4 Singapore Stocks For Monthly Dividends

 When I first started looking into passive income, I thought I needed an army of stocks to bridge the structural payment gaps on the Singapore Exchange. Most local blue-chips pay out semi-annually, possibly leaving dry spells in your bank account for months at a time.

I have four high-conviction assets that could help us completely conquer the calendar and receive dividends every month of the year. 



DBS Group Holdings 

  • Sector Exposure: Financial Services / Corporate & Retail Banking.

  • Earnings Quality: Highly resilient, cash-rich fundamental performance. In a sticky, elevated interest rate environment, DBS commands strong Net Interest Margins (NIM) alongside robust non-interest wealth management fees. Management provides excellent forward visibility regarding shareholder capital returns. This clear capital management policy makes their earnings highly predictable and secure.

  • Yield Profile: Compelling dividend yield of more than 5% at current prices for the current FY. Distributed quarterly, it provides heavy cash injections in April, May, August, and November.

Singapore Exchange Limited

  • Sector Exposure: Capital Markets / Financial Infrastructure.
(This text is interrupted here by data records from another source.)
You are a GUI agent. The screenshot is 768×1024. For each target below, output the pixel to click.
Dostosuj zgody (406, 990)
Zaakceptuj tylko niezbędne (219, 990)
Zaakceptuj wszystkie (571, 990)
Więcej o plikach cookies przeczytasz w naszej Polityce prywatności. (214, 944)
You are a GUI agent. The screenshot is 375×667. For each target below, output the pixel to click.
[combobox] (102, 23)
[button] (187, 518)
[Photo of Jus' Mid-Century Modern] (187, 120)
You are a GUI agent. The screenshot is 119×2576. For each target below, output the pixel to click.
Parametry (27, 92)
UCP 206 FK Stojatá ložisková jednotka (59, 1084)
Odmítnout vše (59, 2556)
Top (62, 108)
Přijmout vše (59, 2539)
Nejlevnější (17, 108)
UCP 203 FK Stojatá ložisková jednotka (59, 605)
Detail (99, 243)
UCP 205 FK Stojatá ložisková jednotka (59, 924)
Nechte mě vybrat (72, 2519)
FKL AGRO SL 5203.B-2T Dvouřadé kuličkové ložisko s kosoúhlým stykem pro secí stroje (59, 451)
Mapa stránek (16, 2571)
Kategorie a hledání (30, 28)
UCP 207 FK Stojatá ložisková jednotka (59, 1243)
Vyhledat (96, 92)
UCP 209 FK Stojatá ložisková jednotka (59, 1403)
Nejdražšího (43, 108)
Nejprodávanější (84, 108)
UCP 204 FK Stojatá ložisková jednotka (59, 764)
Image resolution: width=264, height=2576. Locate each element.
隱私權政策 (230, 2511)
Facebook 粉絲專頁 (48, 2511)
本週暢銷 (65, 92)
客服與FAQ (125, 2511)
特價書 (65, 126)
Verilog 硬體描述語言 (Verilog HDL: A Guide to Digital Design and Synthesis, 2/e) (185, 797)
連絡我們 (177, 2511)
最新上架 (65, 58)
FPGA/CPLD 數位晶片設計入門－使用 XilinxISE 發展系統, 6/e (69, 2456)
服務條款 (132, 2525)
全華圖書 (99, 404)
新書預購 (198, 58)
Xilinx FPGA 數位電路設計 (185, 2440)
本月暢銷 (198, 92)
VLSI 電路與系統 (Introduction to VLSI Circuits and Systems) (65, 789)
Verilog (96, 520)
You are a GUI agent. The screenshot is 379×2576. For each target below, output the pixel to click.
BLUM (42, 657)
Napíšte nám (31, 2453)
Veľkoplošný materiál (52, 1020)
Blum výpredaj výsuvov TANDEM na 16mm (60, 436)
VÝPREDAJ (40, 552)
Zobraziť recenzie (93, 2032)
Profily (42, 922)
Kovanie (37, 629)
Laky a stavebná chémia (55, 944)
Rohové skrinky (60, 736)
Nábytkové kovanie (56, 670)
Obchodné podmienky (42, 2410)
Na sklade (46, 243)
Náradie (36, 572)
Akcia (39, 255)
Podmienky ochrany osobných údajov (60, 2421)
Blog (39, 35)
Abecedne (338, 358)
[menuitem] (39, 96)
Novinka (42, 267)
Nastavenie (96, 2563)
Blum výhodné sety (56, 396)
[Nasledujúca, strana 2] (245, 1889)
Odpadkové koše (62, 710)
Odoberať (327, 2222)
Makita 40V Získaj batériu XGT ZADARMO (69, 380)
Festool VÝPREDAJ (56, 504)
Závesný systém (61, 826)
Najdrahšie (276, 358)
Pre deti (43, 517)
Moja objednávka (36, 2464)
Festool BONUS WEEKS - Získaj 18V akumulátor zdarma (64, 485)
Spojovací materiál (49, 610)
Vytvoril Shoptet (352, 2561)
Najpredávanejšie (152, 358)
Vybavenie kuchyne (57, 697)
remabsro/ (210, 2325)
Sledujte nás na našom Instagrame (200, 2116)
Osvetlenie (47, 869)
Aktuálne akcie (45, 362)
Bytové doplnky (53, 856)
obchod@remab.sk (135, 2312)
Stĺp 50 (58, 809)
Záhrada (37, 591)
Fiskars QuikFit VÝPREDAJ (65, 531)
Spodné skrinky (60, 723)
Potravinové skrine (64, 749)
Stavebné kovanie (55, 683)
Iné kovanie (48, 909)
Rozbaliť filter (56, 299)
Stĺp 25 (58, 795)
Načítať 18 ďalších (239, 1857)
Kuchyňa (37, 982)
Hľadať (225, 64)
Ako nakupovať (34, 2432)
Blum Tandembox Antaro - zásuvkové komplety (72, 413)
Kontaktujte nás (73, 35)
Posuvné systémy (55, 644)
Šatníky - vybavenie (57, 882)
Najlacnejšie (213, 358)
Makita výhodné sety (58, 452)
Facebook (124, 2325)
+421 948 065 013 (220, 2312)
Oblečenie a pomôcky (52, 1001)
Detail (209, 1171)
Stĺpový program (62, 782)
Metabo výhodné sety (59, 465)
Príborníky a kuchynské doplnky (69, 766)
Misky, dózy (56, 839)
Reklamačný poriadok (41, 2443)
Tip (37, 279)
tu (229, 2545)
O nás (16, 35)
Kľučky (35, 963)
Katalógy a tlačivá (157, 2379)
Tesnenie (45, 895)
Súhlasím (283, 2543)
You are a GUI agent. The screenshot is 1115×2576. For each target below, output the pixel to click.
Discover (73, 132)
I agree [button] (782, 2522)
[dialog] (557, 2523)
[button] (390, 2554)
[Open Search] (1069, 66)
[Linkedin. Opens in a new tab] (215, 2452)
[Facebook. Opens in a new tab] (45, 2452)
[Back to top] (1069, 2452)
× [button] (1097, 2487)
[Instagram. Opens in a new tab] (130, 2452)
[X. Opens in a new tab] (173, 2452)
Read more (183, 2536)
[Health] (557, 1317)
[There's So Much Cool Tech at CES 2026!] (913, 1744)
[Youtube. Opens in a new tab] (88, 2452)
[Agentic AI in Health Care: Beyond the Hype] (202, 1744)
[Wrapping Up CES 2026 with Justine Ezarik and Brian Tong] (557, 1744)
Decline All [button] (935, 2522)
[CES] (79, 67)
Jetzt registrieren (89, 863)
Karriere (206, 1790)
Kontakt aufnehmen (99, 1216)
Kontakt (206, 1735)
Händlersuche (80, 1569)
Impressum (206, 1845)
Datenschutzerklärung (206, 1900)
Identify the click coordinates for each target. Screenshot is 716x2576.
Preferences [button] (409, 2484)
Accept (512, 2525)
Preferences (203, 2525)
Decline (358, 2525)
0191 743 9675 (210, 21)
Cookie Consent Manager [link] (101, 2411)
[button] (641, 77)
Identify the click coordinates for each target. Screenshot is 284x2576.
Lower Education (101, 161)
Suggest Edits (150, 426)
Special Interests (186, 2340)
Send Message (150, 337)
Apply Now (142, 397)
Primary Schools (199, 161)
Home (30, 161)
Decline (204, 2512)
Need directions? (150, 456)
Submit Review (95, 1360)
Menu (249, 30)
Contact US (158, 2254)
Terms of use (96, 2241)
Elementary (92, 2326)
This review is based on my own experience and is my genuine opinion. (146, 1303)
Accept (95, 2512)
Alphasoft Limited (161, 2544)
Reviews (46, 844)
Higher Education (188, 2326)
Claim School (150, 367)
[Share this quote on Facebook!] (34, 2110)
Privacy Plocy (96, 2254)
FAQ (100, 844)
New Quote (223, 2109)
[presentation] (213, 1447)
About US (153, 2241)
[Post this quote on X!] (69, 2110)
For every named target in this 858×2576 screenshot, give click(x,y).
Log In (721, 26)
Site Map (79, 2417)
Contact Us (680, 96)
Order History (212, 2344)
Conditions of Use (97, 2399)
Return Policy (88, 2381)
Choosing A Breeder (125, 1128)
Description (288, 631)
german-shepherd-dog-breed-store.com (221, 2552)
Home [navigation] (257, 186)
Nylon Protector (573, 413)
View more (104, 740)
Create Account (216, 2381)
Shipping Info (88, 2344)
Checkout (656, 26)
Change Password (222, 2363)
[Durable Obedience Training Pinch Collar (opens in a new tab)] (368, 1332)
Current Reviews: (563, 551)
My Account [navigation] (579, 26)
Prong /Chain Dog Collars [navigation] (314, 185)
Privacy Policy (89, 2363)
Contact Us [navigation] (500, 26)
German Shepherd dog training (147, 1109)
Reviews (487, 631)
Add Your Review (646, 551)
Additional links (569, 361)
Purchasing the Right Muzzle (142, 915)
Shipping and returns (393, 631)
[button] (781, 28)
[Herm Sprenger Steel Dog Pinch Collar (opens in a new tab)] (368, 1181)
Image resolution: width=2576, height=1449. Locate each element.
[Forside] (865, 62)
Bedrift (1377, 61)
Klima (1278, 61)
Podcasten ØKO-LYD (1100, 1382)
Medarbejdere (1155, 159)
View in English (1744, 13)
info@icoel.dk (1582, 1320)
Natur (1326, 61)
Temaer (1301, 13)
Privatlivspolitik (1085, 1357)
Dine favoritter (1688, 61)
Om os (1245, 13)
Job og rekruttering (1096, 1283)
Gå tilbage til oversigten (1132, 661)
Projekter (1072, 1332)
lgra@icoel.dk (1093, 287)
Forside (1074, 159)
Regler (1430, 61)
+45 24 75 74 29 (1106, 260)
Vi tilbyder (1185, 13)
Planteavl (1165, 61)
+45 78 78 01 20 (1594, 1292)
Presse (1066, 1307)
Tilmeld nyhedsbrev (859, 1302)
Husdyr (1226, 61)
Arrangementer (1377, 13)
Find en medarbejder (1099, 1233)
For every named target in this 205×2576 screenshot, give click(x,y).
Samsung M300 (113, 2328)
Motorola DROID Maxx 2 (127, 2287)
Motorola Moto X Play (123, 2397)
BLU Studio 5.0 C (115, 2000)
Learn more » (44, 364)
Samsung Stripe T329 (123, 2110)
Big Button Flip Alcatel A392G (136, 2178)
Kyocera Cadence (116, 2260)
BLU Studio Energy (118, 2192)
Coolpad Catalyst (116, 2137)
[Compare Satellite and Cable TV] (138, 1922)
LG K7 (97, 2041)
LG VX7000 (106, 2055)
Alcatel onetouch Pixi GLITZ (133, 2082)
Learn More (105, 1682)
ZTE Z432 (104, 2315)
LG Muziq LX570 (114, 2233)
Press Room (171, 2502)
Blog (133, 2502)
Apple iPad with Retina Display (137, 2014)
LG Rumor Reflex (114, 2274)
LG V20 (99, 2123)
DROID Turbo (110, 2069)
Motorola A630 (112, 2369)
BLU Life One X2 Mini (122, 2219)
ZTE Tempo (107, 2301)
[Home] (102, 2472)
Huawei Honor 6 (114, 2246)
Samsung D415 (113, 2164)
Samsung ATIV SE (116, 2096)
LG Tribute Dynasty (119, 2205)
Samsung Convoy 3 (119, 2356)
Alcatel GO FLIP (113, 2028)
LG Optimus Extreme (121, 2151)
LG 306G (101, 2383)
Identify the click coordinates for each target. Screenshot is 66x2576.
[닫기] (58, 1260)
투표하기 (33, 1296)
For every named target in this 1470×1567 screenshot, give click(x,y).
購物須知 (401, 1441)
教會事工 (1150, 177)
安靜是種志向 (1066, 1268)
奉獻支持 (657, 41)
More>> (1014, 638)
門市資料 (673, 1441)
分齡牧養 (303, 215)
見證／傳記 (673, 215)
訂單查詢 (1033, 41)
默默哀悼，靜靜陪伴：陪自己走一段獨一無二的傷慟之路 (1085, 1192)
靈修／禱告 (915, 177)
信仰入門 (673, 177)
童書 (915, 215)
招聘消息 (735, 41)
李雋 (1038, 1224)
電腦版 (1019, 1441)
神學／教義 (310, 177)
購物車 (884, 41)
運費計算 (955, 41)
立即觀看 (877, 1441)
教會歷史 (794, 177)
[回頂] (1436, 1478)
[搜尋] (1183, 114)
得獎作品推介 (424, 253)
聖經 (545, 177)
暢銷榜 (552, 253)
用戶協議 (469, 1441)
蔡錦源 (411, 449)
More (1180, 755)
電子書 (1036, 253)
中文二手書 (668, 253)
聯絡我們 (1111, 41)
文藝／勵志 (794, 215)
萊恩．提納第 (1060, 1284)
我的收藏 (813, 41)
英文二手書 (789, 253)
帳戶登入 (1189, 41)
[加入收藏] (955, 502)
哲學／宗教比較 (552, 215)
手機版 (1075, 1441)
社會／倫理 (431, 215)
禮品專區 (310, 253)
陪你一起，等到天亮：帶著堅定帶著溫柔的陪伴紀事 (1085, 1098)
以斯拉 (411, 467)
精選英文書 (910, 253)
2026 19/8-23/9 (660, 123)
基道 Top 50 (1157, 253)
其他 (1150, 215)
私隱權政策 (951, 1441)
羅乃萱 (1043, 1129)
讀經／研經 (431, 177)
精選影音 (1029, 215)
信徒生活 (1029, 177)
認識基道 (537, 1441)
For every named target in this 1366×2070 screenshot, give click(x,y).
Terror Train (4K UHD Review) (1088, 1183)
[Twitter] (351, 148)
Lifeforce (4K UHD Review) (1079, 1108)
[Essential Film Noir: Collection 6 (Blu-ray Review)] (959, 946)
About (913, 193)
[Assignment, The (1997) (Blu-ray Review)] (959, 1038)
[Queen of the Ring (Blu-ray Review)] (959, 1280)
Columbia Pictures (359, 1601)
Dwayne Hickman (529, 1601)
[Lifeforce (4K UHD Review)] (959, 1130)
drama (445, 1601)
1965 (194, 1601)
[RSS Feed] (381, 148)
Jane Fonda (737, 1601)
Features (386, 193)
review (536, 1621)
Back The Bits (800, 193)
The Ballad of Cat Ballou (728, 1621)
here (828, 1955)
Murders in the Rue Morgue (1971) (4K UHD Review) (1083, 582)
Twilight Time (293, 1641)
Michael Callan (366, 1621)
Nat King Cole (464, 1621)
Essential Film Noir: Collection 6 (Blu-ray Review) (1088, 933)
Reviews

  • Earnings Quality: SGX operates a structural monopoly with zero domestic competition for listing and clearing securities. Its revenue engine is driven by transaction volumes, clearing fees, derivative derivatives tracking, and market data licensing. This business model is highly insulated from typical consumer margin squeezes. Whether market participants are panic-selling or buying greedily, SGX collects its toll.

  • Yield Profile: Maintains a steady dividend yield of 2% with excellent visibility from management on their plans to step up payments every quarter. Quarterly payout schedule on February, May, October, November.

AIMS APAC REIT

  • Sector Exposure: Industrial, Logistics, and Business Park Real Estate.

  • Earnings Quality: Payout integrity is defended by long-term master leases, institutional logistics tenants, and built-in rental escalation clauses that partially offset inflationary cost pressures.

  • Yield Profile: Acts as the portfolio’s primary yield booster, offering an attractive forward yield greater than 6%. Its distributions fall on the months of March, June, September, and December.

G3B Amova STI ETF

  • Sector Exposure: Heavily weighted toward Singapore’s three local banks (~45-50%), followed by real estate developers, multi-national conglomerates, and communication utilities.
  • Earnings Quality: Blended institutional equity earnings. Because it tracks the top 30 largest caps on the SGX, its earnings quality is tied directly to the systemic GDP growth of Singapore. It strips away single-stock operational risks; if one company faces localized margin distress, the broader index absorbs the blow.

  • Yield Profile: Historically yields between 3.5% and 4.0%. It distributes cash semi-annually in January and July, serving as a low-beta baseline to bookend each half of the calendar year while perfectly filling the gaps in our calendar months.

Putting It All Together

Having these four counters in our portfolios would mean having a dividend payment every month. This is still subject to change should any management alter their payment schedules.

Every single dividend can be fired back into whichever asset is temporarily facing market mispricing, giving us the agility to compound our money while capturing monthly liquidity. All Huat !!